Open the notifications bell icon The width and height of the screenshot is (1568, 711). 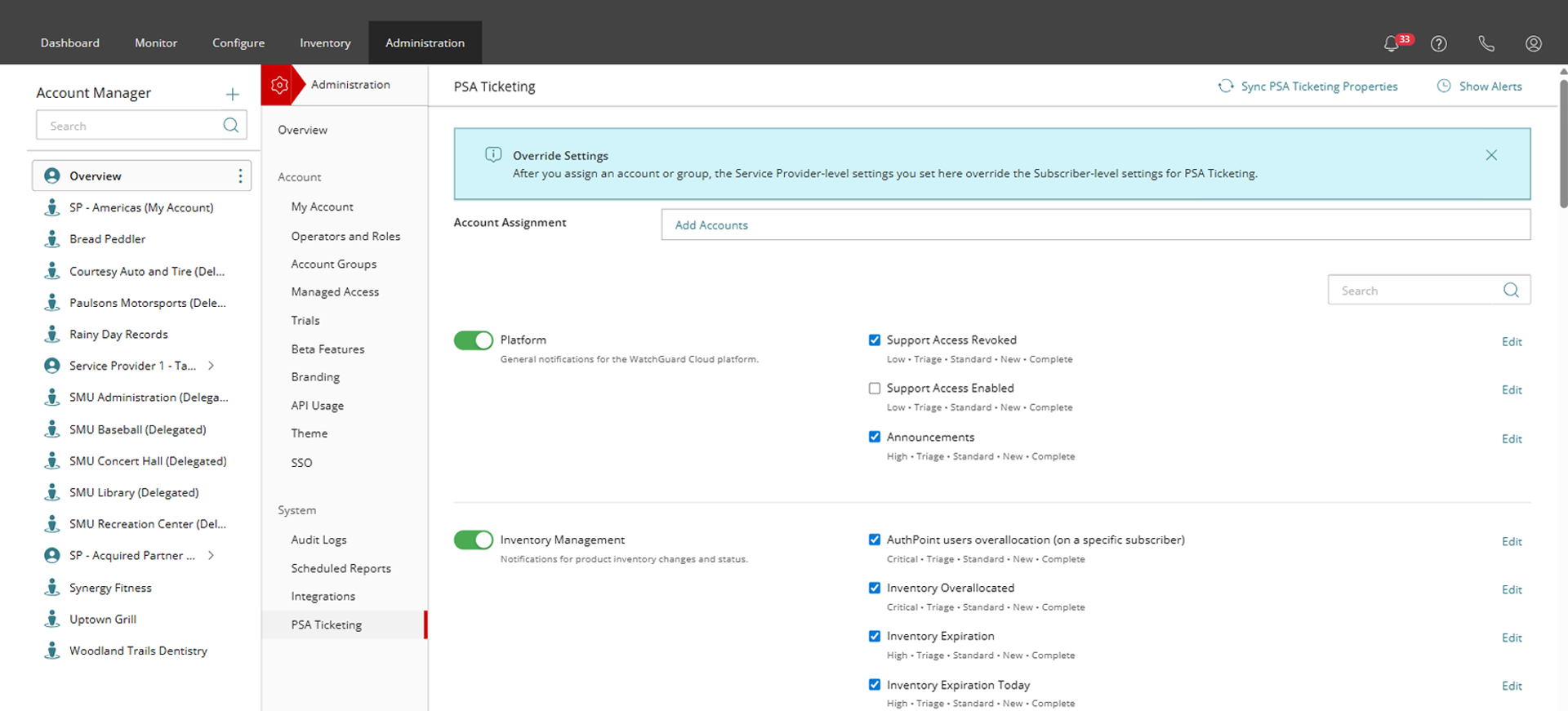(x=1392, y=44)
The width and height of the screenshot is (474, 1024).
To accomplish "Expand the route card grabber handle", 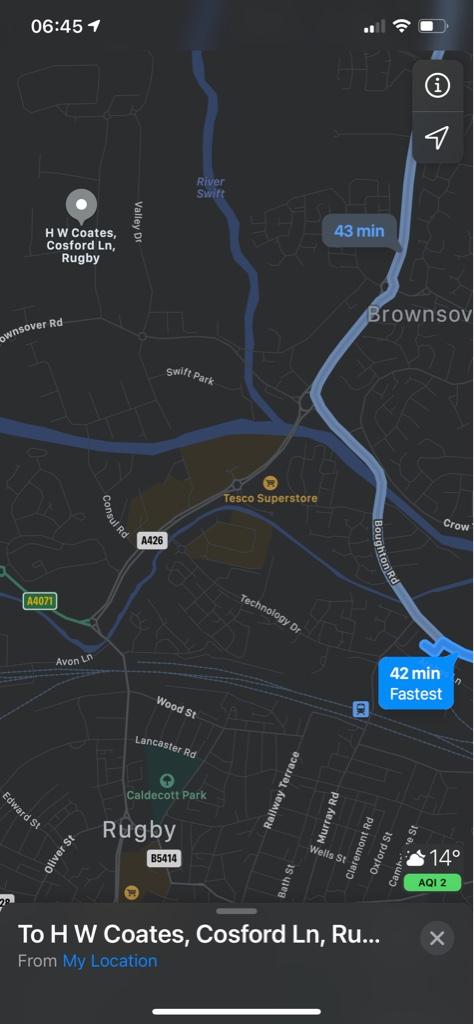I will pos(237,911).
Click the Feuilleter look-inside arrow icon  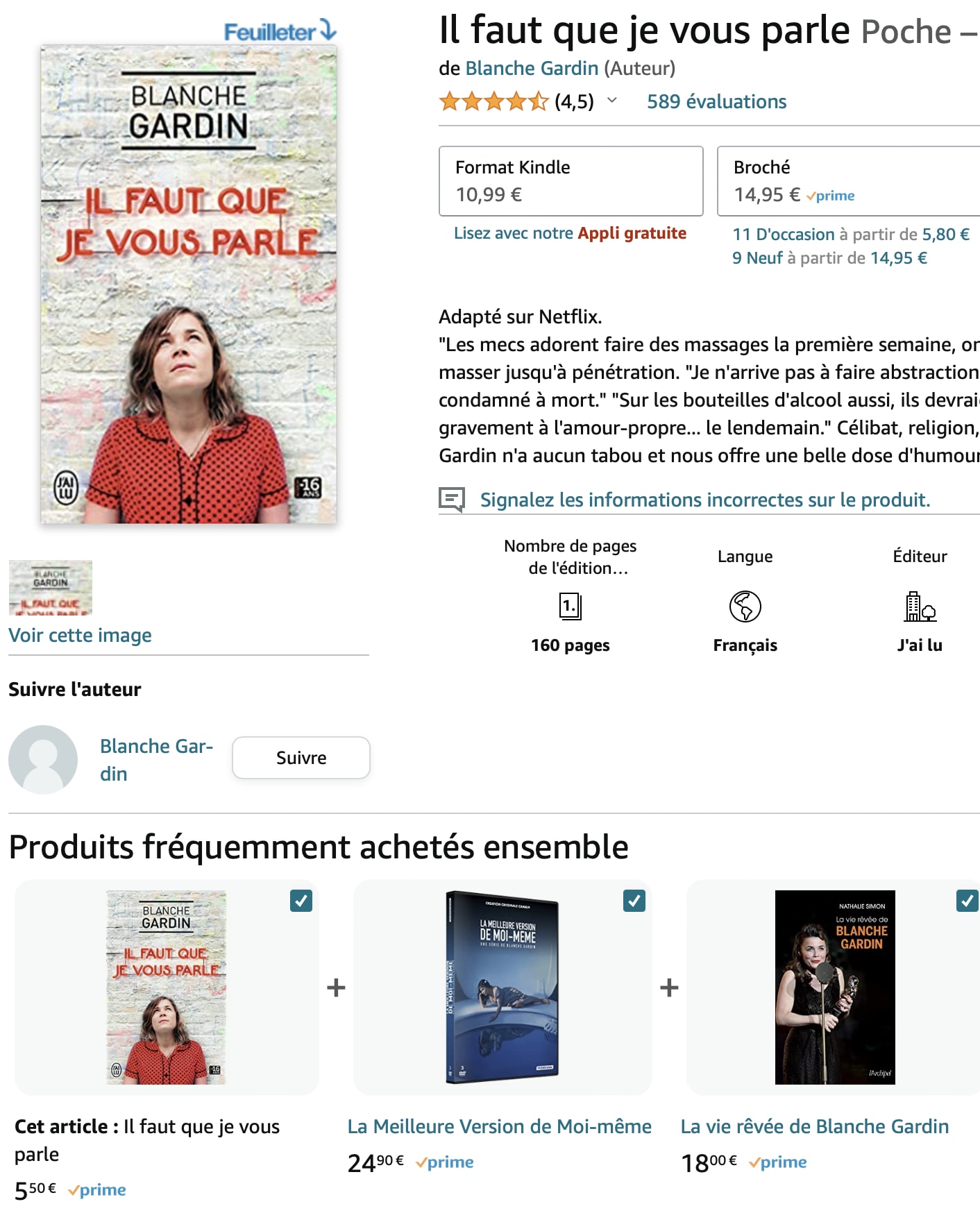328,31
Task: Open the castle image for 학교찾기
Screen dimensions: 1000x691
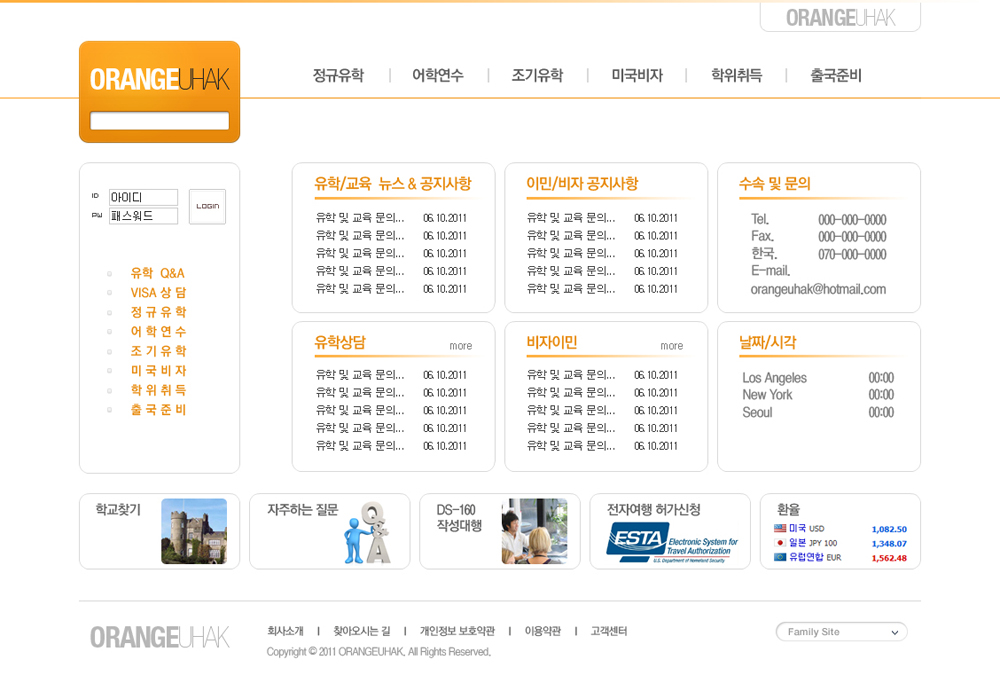Action: tap(194, 531)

» **Descrizione esercizio**
Ridimensiona soltanto le righe dei record che vanno da quella con "Task: Open the castle image for 학교찾기", compresa, fino alla fine dei record, riscrivendole tutte con le richieste e con le coordinate delle risposte moltiplicate per 1,5 e arrotondate all'intero (le metà per eccesso). Lascia fuori le immagini.

» **Risultato esercizio**
Task: Open the castle image for 학교찾기
Screen dimensions: 1000x691
Action: tap(291, 797)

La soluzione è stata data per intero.